First we have the city of Bell, CA. From the Sacramento Bee:

The Times reported that Bell’s city manager, Robert Rizzo, was earning nearly $800,000 in annual pay, making him the highest-paid government manager in the nation. Police Chief Randy Adams was paid $457,000 a year, and Assistant City Manager Angela Spaccia made $376,288.

Under pressure from residents, all three have resigned. At a City Council meeting Monday night, Bell residents are expected to push for the resignations of four of the five council members; each of the four makes $100,000 a year for a part-time job.

Next up on the hit parade is San Jose. From the Mercury News:

Amid nationwide outrage about public employee salaries, a divided San Jose City Council on Tuesday took aim at the city’s soaring compensation costs. As a result, voters this fall will decide whether to rework the city’s pension system and clamp down on costs for police and firefighters.

The council voted 7-4 to put a measure on the ballot that would change a three-decade-old policy giving outside arbitrators the final say in contract disputes with public safety workers. Mayor Chuck Reed says the policy has helped hike police and firefighter costs 99 percent since 2000, contributing to 10 consecutive years of deficits. Just last week, the city laid off 50 firefighters to help plug a $118.5 million shortfall.

How did the unions take the news?

Union members were stunned by the upset. For hours, they had pleaded with the council to delay putting the arbitration and pension measures on the ballot until the council, unions and community could study the issues further.

“This was an object lesson in how to make bad law,” said Jody Meacham, spokesman for the South Bay AFL-CIO Labor Council. The measures, he said following the meeting, “have been cooked up in a hurry and will be presented to voters as some sort of solution to the city’s budget problems. Nobody knows if they are solutions or if they create more problems.”

Meaning if the unions lose the vote, they’ll sue. The mindset of public employees in this country seems to be “I don’t care if city, town or state X goes broke, I better get mine”.

Finally from the City of Angels. From the LA Times:

The cost of retirement benefits for Los Angeles city employees will grow by $800 million over the next five years, dramatically eroding the amount of money available for public services to taxpayers, according to a report issued Tuesday.
By 2015, nearly 20% of the city’s general fund budget is expected to go toward the retirement costs of police officers and firefighters, who now have an average retirement age of 51. The figure was 8% last year.

Once civilian employees are factored in, nearly a third of the city’s general fund could be consumed by retirement costs by 2015, Santana said.

“For every dollar you’re paying into your pension systems, you’re not paying into libraries, parks and various other city services,” Santana told the council.

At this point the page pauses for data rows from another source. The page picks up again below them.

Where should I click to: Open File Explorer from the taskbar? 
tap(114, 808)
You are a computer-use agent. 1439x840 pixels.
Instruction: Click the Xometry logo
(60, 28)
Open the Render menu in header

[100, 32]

Shortly after Santana’s presentation, the council voted to study the possibility of using employee-managed 401(k) investment plans — long favored by private industry — to provide a portion of the city’s retirement benefits.

Representatives of the city’s public safety unions warned officials not to rush to judgment on fixes to the pension problem.

“I highly recommend that we go very slow on this issue,” said Peter Repovich, director of the Los Angeles Police Protective League, which represents rank-and-file officers. “It seems there’s a lot of group-think going on across the state and the nation” on the issue.

The taxpayers across this nation simply can’t afford the outsized paychecks and pensions that public unions have negotiated with elected officials that they largely helped put in office in the first place. For good and for ill, California sets trends for the rest of our nation. Here’s hoping that the days of public union employees being untouchable end and that the latest $26 billion bailout for states to ensure full employment for public sector unions is the last.

The days of politicians and unions playing “You scratch my back and I’ll scratch yours” at the expense of the taxpayer are going to come to an end; it’s just a question of how and when because the current path is “unsustainable”.